Pendidikan di Indonesia yang berjalan di dalam bayang-bayang ilustrasi kendaraan masih relatif banyak. Merujuk dari sejumlah hasil riset pendidikan-meminjam istilah Agus Mulyadi-mulai dari hasil riset yang patut ditempeleng hingga riset yang menjadi kiblat bagi dunia pendidikan, ilustrasi kendaraan dalam pendidikan masih berjalan dengan tentram sejahtera di Indonesia.

Salah satunya, hasil riset Majdi, dkk., pada tahun 2022 dalam Al-Madrasah: Jurnal Ilmiah Pendidikan Madrasah Ibtidaiyah 6, 2 (April-Juni 2022) menyimpulkan bahwa indikator keberhasilan dalam pembelajaran adalah murid patuh kepada guru.
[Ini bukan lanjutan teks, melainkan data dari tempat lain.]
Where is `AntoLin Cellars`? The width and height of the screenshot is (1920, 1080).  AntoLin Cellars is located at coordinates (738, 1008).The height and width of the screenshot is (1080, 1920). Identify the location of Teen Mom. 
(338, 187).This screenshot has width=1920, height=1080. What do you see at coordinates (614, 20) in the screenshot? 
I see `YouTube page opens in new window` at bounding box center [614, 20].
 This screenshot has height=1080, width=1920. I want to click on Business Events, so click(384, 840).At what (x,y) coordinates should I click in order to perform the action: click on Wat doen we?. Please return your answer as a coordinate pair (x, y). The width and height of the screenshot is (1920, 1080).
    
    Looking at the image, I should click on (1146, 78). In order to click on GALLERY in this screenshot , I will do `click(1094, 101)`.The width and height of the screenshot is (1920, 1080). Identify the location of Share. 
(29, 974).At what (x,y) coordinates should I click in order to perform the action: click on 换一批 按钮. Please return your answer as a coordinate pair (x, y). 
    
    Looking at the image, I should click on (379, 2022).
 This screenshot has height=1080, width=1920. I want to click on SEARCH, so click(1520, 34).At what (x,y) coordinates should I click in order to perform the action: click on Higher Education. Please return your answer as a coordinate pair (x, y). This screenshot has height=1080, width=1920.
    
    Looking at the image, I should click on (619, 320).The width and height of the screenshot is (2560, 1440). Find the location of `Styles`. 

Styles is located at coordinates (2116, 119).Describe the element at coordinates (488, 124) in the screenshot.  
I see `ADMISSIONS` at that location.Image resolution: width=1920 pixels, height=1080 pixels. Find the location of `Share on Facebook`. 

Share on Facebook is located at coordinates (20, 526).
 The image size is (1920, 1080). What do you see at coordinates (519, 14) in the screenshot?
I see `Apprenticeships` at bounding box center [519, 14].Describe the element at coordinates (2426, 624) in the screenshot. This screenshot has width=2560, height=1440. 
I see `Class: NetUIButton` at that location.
Begitu pula hasil survei yang dilakukan per 2002-2022, jumlah anak didik atau orang dewasa yang tidak tamat dari sebuah institusi pendidikan tetapi memiliki kemampuan kognitif, afektif, dan psikomotorik selayaknya penilaian di sekolah mencapai jutaan.

Hasil riset serta survei di atas mengindikasikan adanya masalah di dalam badan sistem pendidikan Indonesia. Kepatuhan sebagai indikator keberhasilan dalam pendidikan tentu bukan aspek, unsur, terlebih sikap yang hanya dapat dibentuk melalui pendidikan. Berjuta jenis kegiatan dapat dilaksanakan untuk membentuk unsur kepatuhan. Apabila menimbang aspek ekonomisnya, siswa yang telah membayar mahal guna memperoleh pendidikan layak, akan tetapi hanya memiliki kepatuhan, jelas akan kalah dengan anak seusianya yang tidak mengeluarkan uang sepeser pun karena hidup di lingkungan yang sarat akan kepatuhan.

Oleh karena itu, pendidikan yang tidak berpatokan pada sentimen kepatuhan, dalam arti pendidikan yang menghasilkan subjek mandiri sebagaimana pemikiran Einstein, atau disebut dengan pendidikan anti waras harus digelorakan dalam proses penataan ulang sistem pendidikan di Indonesia. Seorang guru tidak semestinya memegang penuh kemudi atas murid, tetapi hanya memfasilitasi para muridnya untuk menyalakan kendaraan, dan membebaskannya untuk membawa kendaraan tersebut ke mana saja berdasarkan hak dan tanggung jawabnya sebagai warga negara, umat beragama, dan manusia yang berdikari.